Data provided:
▼
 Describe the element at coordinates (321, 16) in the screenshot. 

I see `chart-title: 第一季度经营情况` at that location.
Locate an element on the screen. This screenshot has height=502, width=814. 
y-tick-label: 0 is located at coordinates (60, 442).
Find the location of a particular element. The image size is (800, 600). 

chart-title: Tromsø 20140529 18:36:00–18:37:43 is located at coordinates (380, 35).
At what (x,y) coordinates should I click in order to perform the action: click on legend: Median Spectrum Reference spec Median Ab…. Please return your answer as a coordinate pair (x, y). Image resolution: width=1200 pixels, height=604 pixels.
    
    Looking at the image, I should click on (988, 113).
▲
▼
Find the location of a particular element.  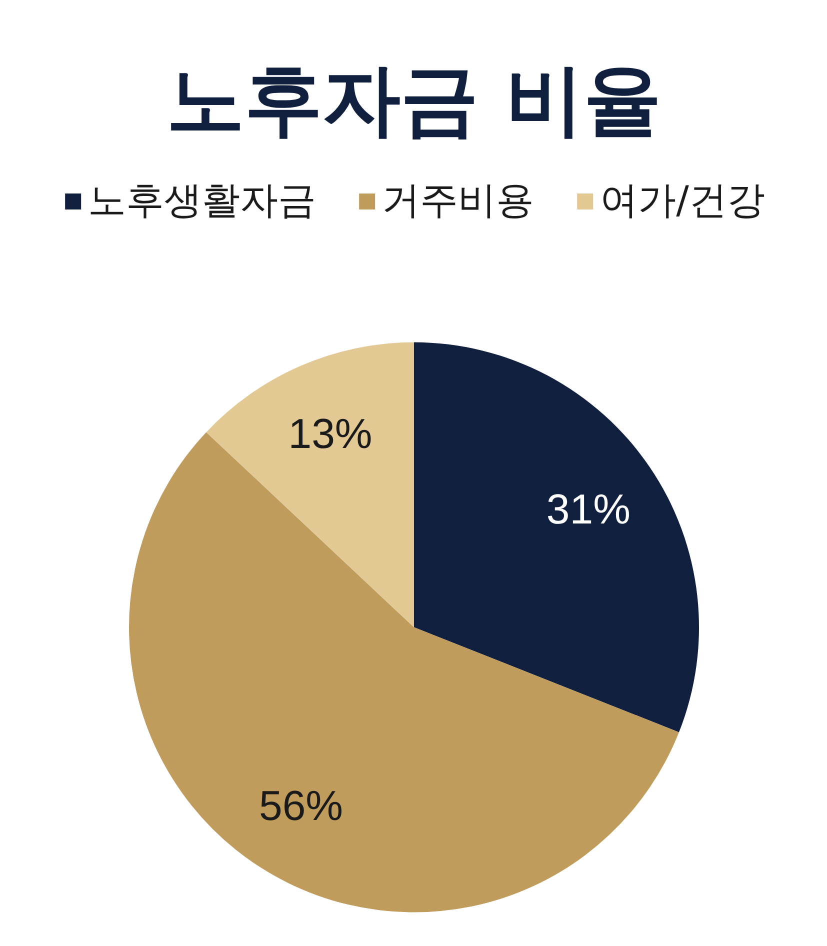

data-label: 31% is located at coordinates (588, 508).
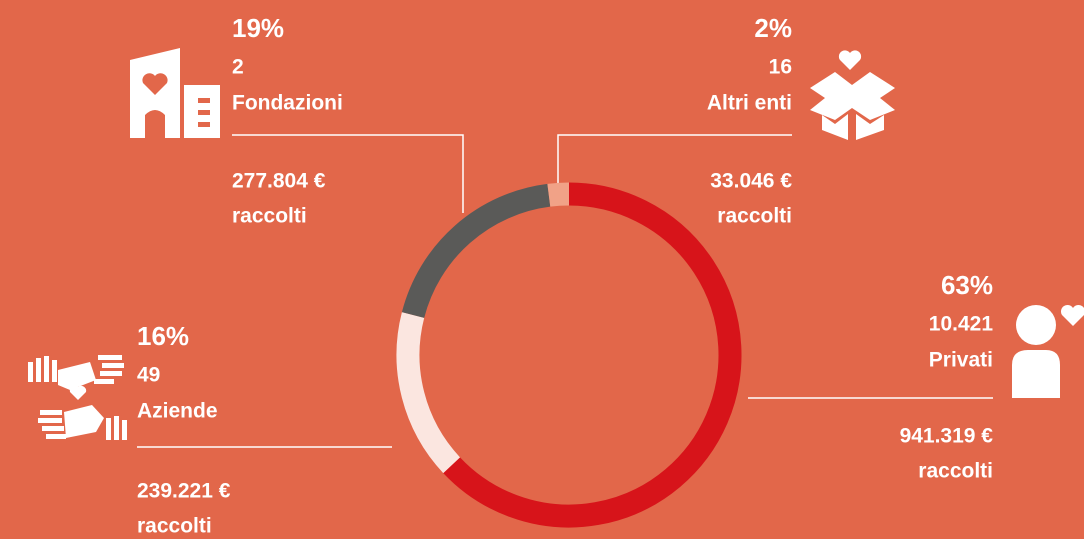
▲
Work item:
Copy out, unchanged, the lines of the material from the one containing "At what (x,y)" through the one containing "Looking at the", both included.

Task answer:
At what (x,y) coordinates should I click in order to perform the action: click on legend: Median Spectrum Reference spec Median Ab…. Please return your answer as a coordinate pair (x, y). Image resolution: width=1200 pixels, height=604 pixels.
    
    Looking at the image, I should click on (988, 113).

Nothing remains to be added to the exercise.